Data shown:
■ ■ ■ ■

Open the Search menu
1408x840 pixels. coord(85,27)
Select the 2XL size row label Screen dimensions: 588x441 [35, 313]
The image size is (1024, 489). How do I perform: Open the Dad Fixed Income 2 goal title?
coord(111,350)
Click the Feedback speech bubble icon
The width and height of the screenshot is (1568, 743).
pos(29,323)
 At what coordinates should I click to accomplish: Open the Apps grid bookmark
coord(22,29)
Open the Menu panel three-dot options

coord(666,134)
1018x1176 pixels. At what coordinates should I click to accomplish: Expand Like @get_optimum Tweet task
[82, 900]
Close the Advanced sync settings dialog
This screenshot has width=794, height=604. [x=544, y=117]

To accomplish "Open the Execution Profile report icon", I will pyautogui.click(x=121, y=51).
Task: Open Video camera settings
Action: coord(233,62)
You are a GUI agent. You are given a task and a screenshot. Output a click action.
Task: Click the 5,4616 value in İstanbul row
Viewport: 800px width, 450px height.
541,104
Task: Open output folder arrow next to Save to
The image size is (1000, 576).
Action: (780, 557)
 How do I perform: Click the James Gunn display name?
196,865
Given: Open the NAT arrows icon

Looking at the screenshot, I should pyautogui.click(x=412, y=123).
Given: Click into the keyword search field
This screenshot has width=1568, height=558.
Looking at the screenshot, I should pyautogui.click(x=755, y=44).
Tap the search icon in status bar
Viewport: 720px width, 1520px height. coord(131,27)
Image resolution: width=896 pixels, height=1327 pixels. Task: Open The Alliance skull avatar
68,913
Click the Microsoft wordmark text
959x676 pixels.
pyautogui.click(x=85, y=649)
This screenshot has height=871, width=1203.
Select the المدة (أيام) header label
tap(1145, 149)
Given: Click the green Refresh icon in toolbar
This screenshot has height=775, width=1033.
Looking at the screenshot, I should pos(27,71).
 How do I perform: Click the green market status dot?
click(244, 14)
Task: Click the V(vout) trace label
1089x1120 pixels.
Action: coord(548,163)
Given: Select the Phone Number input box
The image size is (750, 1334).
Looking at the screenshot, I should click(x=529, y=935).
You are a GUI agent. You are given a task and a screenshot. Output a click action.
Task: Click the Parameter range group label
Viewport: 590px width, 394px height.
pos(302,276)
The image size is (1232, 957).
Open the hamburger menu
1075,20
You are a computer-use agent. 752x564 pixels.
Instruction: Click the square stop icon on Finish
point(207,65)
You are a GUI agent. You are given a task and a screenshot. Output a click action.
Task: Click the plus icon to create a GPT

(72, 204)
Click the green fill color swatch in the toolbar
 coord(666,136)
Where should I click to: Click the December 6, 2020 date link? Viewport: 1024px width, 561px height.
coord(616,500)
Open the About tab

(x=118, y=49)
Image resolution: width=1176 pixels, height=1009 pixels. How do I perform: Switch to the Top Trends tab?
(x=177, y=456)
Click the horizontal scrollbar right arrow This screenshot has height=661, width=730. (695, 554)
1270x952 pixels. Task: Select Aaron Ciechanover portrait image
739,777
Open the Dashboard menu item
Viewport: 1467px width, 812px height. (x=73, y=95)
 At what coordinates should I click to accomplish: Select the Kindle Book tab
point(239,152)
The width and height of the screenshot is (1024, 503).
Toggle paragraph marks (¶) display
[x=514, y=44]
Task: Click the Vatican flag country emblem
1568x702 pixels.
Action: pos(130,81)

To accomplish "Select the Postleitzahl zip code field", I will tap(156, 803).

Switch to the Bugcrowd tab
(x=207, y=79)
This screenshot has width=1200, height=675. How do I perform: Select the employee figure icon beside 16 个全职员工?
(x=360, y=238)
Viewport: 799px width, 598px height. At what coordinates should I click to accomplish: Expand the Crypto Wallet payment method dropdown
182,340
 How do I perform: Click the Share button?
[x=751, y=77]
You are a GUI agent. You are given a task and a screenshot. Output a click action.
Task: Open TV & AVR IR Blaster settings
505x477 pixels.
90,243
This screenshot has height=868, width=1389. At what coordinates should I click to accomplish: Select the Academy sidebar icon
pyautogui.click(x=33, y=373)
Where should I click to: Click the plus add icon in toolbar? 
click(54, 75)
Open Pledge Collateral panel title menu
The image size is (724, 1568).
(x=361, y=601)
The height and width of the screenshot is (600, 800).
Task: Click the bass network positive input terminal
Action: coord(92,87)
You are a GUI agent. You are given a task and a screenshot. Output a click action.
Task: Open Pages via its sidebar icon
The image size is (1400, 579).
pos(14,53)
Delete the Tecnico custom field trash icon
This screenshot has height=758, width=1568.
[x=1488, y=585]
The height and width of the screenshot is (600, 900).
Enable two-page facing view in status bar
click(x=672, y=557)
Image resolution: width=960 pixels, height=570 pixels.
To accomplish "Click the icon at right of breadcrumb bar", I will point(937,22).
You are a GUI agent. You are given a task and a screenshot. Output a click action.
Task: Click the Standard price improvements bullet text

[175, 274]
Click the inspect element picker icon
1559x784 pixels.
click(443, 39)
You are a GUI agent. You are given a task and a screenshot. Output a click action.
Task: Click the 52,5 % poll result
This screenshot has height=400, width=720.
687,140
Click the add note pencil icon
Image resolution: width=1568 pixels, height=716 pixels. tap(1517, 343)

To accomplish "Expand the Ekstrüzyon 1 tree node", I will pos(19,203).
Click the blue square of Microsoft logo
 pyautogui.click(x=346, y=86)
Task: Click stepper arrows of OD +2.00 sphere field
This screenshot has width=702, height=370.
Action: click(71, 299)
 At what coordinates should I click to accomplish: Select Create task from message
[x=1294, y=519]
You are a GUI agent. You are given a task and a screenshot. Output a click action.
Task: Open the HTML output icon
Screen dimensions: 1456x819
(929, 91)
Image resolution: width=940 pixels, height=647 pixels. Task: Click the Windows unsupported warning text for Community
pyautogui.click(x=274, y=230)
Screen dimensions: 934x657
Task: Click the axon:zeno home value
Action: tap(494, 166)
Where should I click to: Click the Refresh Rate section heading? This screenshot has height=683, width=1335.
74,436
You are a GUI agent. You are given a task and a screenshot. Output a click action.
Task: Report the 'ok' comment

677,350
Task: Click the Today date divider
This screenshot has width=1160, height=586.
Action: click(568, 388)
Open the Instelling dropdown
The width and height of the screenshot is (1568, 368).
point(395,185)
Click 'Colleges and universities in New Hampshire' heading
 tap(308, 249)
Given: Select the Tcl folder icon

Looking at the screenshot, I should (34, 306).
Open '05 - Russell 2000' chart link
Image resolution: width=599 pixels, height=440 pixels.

■ ■ ■ ■

Recast all the items above as a Markdown table with two columns, Row and Line. Number each row and put one line in each, leaving out blank lines.

| Row | Line |
|---|---|
| 1 | Open the Search menu |
| 2 | 1408x840 pixels. coord(85,27) |
| 3 | Select the 2XL size row label Screen dimensions: 588x441 [35, 313] |
| 4 | The image size is (1024, 489). How do I perform: Open the Dad Fixed Income 2 goal title? |
| 5 | coord(111,350) |
| 6 | Click the Feedback speech bubble icon |
| 7 | The width and height of the screenshot is (1568, 743). |
| 8 | pos(29,323) |
| 9 |  At what coordinates should I click to accomplish: Open the Apps grid bookmark |
| 10 | coord(22,29) |
| 11 | Open the Menu panel three-dot options |
| 12 | coord(666,134) |
| 13 | 1018x1176 pixels. At what coordinates should I click to accomplish: Expand Like @get_optimum Tweet task |
| 14 | [82, 900] |
| 15 | Close the Advanced sync settings dialog |
| 16 | This screenshot has width=794, height=604. [x=544, y=117] |
| 17 | To accomplish "Open the Execution Profile report icon", I will pyautogui.click(x=121, y=51). |
| 18 | Task: Open Video camera settings |
| 19 | Action: coord(233,62) |
| 20 | You are a GUI agent. You are given a task and a screenshot. Output a click action. |
| 21 | Task: Click the 5,4616 value in İstanbul row |
| 22 | Viewport: 800px width, 450px height. |
| 23 | 541,104 |
| 24 | Task: Open output folder arrow next to Save to |
| 25 | The image size is (1000, 576). |
| 26 | Action: (780, 557) |
| 27 |  How do I perform: Click the James Gunn display name? |
| 28 | 196,865 |
| 29 | Given: Open the NAT arrows icon |
| 30 | Looking at the screenshot, I should pyautogui.click(x=412, y=123). |
| 31 | Given: Click into the keyword search field |
| 32 | This screenshot has width=1568, height=558. |
| 33 | Looking at the screenshot, I should pyautogui.click(x=755, y=44). |
| 34 | Tap the search icon in status bar |
| 35 | Viewport: 720px width, 1520px height. coord(131,27) |
| 36 | Image resolution: width=896 pixels, height=1327 pixels. Task: Open The Alliance skull avatar |
| 37 | 68,913 |
| 38 | Click the Microsoft wordmark text |
| 39 | 959x676 pixels. |
| 40 | pyautogui.click(x=85, y=649) |
| 41 | This screenshot has height=871, width=1203. |
| 42 | Select the المدة (أيام) header label |
| 43 | tap(1145, 149) |
| 44 | Given: Click the green Refresh icon in toolbar |
| 45 | This screenshot has height=775, width=1033. |
| 46 | Looking at the screenshot, I should pos(27,71). |
| 47 |  How do I perform: Click the green market status dot? |
| 48 | click(244, 14) |
| 49 | Task: Click the V(vout) trace label |
| 50 | 1089x1120 pixels. |
| 51 | Action: coord(548,163) |
| 52 | Given: Select the Phone Number input box |
| 53 | The image size is (750, 1334). |
| 54 | Looking at the screenshot, I should click(x=529, y=935). |
| 55 | You are a GUI agent. You are given a task and a screenshot. Output a click action. |
| 56 | Task: Click the Parameter range group label |
| 57 | Viewport: 590px width, 394px height. |
| 58 | pos(302,276) |
| 59 | The image size is (1232, 957). |
| 60 | Open the hamburger menu |
| 61 | 1075,20 |
| 62 | You are a computer-use agent. 752x564 pixels. |
| 63 | Instruction: Click the square stop icon on Finish |
| 64 | point(207,65) |
| 65 | You are a GUI agent. You are given a task and a screenshot. Output a click action. |
| 66 | Task: Click the plus icon to create a GPT |
| 67 | (72, 204) |
| 68 | Click the green fill color swatch in the toolbar |
| 69 |  coord(666,136) |
| 70 | Where should I click to: Click the December 6, 2020 date link? Viewport: 1024px width, 561px height. |
| 71 | coord(616,500) |
| 72 | Open the About tab |
| 73 | (x=118, y=49) |
| 74 | Image resolution: width=1176 pixels, height=1009 pixels. How do I perform: Switch to the Top Trends tab? |
| 75 | (x=177, y=456) |
| 76 | Click the horizontal scrollbar right arrow This screenshot has height=661, width=730. (695, 554) |
| 77 | 1270x952 pixels. Task: Select Aaron Ciechanover portrait image |
| 78 | 739,777 |
| 79 | Open the Dashboard menu item |
| 80 | Viewport: 1467px width, 812px height. (x=73, y=95) |
| 81 |  At what coordinates should I click to accomplish: Select the Kindle Book tab |
| 82 | point(239,152) |
| 83 | The width and height of the screenshot is (1024, 503). |
| 84 | Toggle paragraph marks (¶) display |
| 85 | [x=514, y=44] |
| 86 | Task: Click the Vatican flag country emblem |
| 87 | 1568x702 pixels. |
| 88 | Action: pos(130,81) |
| 89 | To accomplish "Select the Postleitzahl zip code field", I will tap(156, 803). |
| 90 | Switch to the Bugcrowd tab |
| 91 | (x=207, y=79) |
| 92 | This screenshot has width=1200, height=675. How do I perform: Select the employee figure icon beside 16 个全职员工? |
| 93 | (x=360, y=238) |
| 94 | Viewport: 799px width, 598px height. At what coordinates should I click to accomplish: Expand the Crypto Wallet payment method dropdown |
| 95 | 182,340 |
| 96 |  How do I perform: Click the Share button? |
| 97 | [x=751, y=77] |
| 98 | You are a GUI agent. You are given a task and a screenshot. Output a click action. |
| 99 | Task: Open TV & AVR IR Blaster settings |
| 100 | 505x477 pixels. |
| 101 | 90,243 |
| 102 | This screenshot has height=868, width=1389. At what coordinates should I click to accomplish: Select the Academy sidebar icon |
| 103 | pyautogui.click(x=33, y=373) |
| 104 | Where should I click to: Click the plus add icon in toolbar?  |
| 105 | click(54, 75) |
| 106 | Open Pledge Collateral panel title menu |
| 107 | The image size is (724, 1568). |
| 108 | (x=361, y=601) |
| 109 | The height and width of the screenshot is (600, 800). |
| 110 | Task: Click the bass network positive input terminal |
| 111 | Action: coord(92,87) |
| 112 | You are a GUI agent. You are given a task and a screenshot. Output a click action. |
| 113 | Task: Open Pages via its sidebar icon |
| 114 | The image size is (1400, 579). |
| 115 | pos(14,53) |
| 116 | Delete the Tecnico custom field trash icon |
| 117 | This screenshot has height=758, width=1568. |
| 118 | [x=1488, y=585] |
| 119 | The height and width of the screenshot is (600, 900). |
| 120 | Enable two-page facing view in status bar |
| 121 | click(x=672, y=557) |
| 122 | Image resolution: width=960 pixels, height=570 pixels. |
| 123 | To accomplish "Click the icon at right of breadcrumb bar", I will point(937,22). |
| 124 | You are a GUI agent. You are given a task and a screenshot. Output a click action. |
| 125 | Task: Click the Standard price improvements bullet text |
| 126 | [175, 274] |
| 127 | Click the inspect element picker icon |
| 128 | 1559x784 pixels. |
| 129 | click(443, 39) |
| 130 | You are a GUI agent. You are given a task and a screenshot. Output a click action. |
| 131 | Task: Click the 52,5 % poll result |
| 132 | This screenshot has height=400, width=720. |
| 133 | 687,140 |
| 134 | Click the add note pencil icon |
| 135 | Image resolution: width=1568 pixels, height=716 pixels. tap(1517, 343) |
| 136 | To accomplish "Expand the Ekstrüzyon 1 tree node", I will pos(19,203). |
| 137 | Click the blue square of Microsoft logo |
| 138 |  pyautogui.click(x=346, y=86) |
| 139 | Task: Click stepper arrows of OD +2.00 sphere field |
| 140 | This screenshot has width=702, height=370. |
| 141 | Action: click(71, 299) |
| 142 |  At what coordinates should I click to accomplish: Select Create task from message |
| 143 | [x=1294, y=519] |
| 144 | You are a GUI agent. You are given a task and a screenshot. Output a click action. |
| 145 | Task: Open the HTML output icon |
| 146 | Screen dimensions: 1456x819 |
| 147 | (929, 91) |
| 148 | Image resolution: width=940 pixels, height=647 pixels. Task: Click the Windows unsupported warning text for Community |
| 149 | pyautogui.click(x=274, y=230) |
| 150 | Screen dimensions: 934x657 |
| 151 | Task: Click the axon:zeno home value |
| 152 | Action: tap(494, 166) |
| 153 | Where should I click to: Click the Refresh Rate section heading? This screenshot has height=683, width=1335. |
| 154 | 74,436 |
| 155 | You are a GUI agent. You are given a task and a screenshot. Output a click action. |
| 156 | Task: Report the 'ok' comment |
| 157 | 677,350 |
| 158 | Task: Click the Today date divider |
| 159 | This screenshot has width=1160, height=586. |
| 160 | Action: click(568, 388) |
| 161 | Open the Instelling dropdown |
| 162 | The width and height of the screenshot is (1568, 368). |
| 163 | point(395,185) |
| 164 | Click 'Colleges and universities in New Hampshire' heading |
| 165 |  tap(308, 249) |
| 166 | Given: Select the Tcl folder icon |
| 167 | Looking at the screenshot, I should (34, 306). |
| 168 | Open '05 - Russell 2000' chart link |
| 169 | Image resolution: width=599 pixels, height=440 pixels. |